Monday, August 13, 2012

Church and State in Byzantium, Part Six: The End of Iconoclasm


St. Theodore the Studite (11th-century mosaic from Nea Moni monastery on Chios)



Steven Runciman’s fourth chapter, “The Working Compromise: The Limits of Imperial Control,” chronicles Byzantine Church-State relations from the time of the empress Irene to the Great Schism of 1054. The Empress Irene’s reversal of the iconoclastic policies of her predecessors posed a problem for the traditional Byzantine view of the Emperor as the Viceroy of God: “If a new priest-king were to promulgate a doctrine completely opposed to his predecessors’, there must be something wrong with the priesthood.” Fortunately, Irene was neither a king nor a priest, so the problem could be sidestepped. Since she served at this time only as regent for her son, not as Empress in her own right, she was forced to work through the Church in order to restore the veneration of icons. As a result, the balance of power between the imperial power and the Church was again tipped in the latter’s favor.
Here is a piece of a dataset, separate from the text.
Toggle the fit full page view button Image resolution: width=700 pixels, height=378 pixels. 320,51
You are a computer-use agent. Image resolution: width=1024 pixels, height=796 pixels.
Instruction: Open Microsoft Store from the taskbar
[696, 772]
In 814, the recently-crowned Emperor Leo V summoned a group of bishops to the palace to discuss the propriety of icon veneration. When Theodore, abbot of the Studion monastery, perceived that the Emperor’s goal was to restore iconoclasm, he cried out “To you, Emperor, has been entrusted the political government and the army. Look after them, and leave the Church to its shepherds and teachers, as the Apostle ordained.” That Theodore could say this in the imperial presence shows how much influence over the Church that the state had lost: “never before had the ecclesiastical authority of the Emperor been so brusquely challenged to his face.” Leo exiled Theodore and many other pro-icon church officials and reinstituted iconoclasm. But he had to severely persecute iconodules in order to maintain the ban on images, showing that while the Church had not achieved independence from the State, it had nonetheless placed limits on imperial control over it. Leo’s successors moderated his iconoclastic policy as iconoclasm gradually lost the little support it had enjoyed among the populace. Finally, in 843, the Empess Theodora, acting as regent for her son Michael III, summoned a council which brought a permanent end to iconoclasm.